-- TASK MATERIAL start --

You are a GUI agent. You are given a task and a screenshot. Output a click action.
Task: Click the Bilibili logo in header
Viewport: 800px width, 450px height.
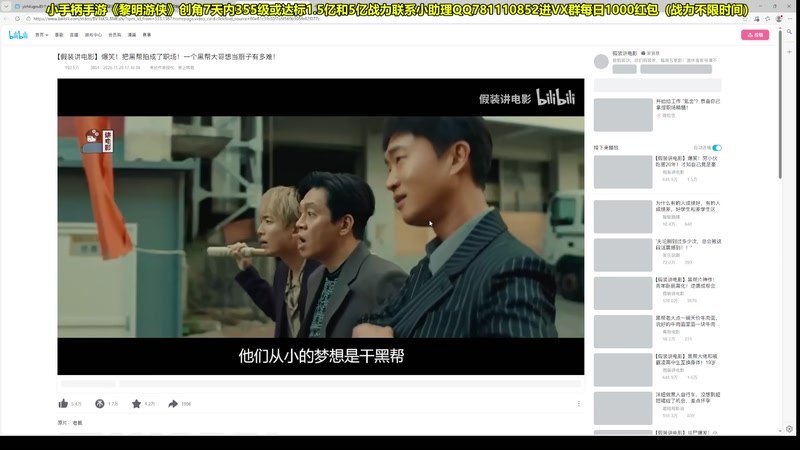coord(18,34)
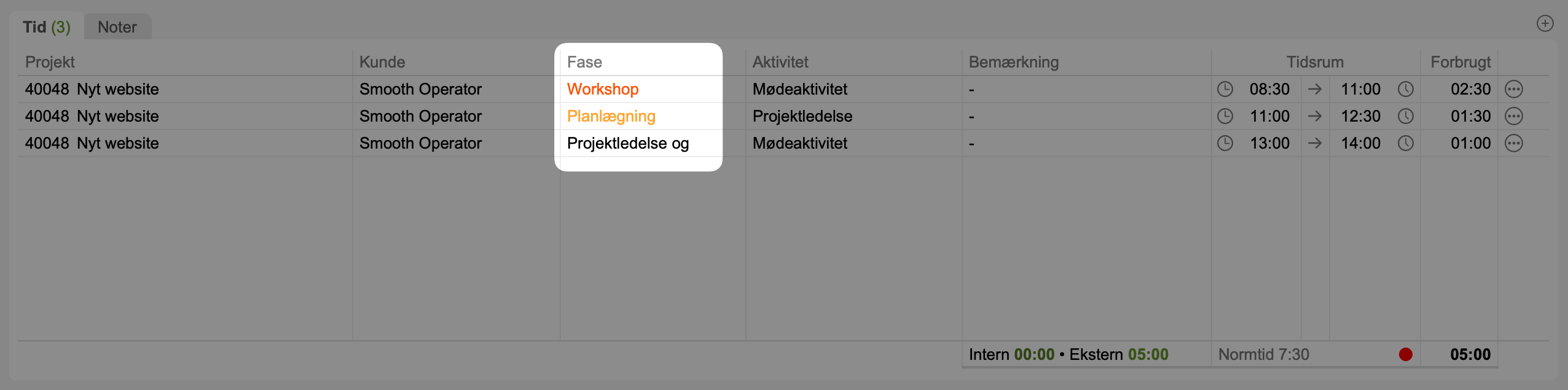Click the add entry plus icon
Image resolution: width=1568 pixels, height=390 pixels.
click(x=1545, y=24)
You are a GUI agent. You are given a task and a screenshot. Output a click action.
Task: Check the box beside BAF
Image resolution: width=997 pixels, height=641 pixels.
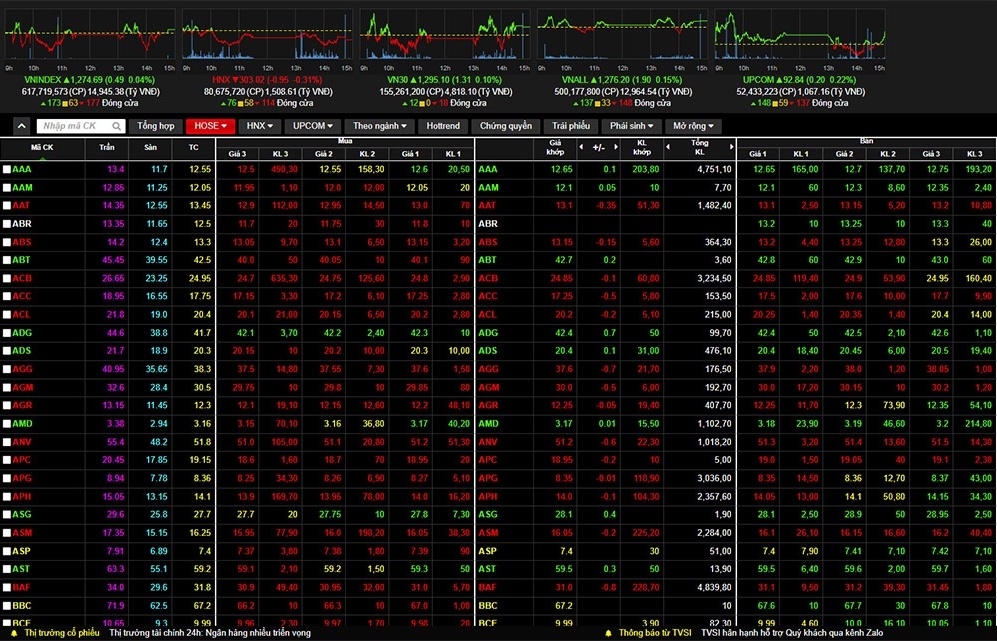pos(8,588)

-- TASK MATERIAL end --

### [WRITTEN TASK]
Express every line of text in the records above as a JSON list of strings, one string per line, with blank lines omitted and the pictures left out.

### [SOLVED PROBLEM]
[
  "You are a GUI agent. You are given a task and a screenshot. Output a click action.",
  "Task: Click the Bilibili logo in header",
  "Viewport: 800px width, 450px height.",
  "coord(18,34)",
  "Click the add entry plus icon",
  "Image resolution: width=1568 pixels, height=390 pixels.",
  "click(x=1545, y=24)",
  "You are a GUI agent. You are given a task and a screenshot. Output a click action.",
  "Task: Check the box beside BAF",
  "Image resolution: width=997 pixels, height=641 pixels.",
  "pos(8,588)"
]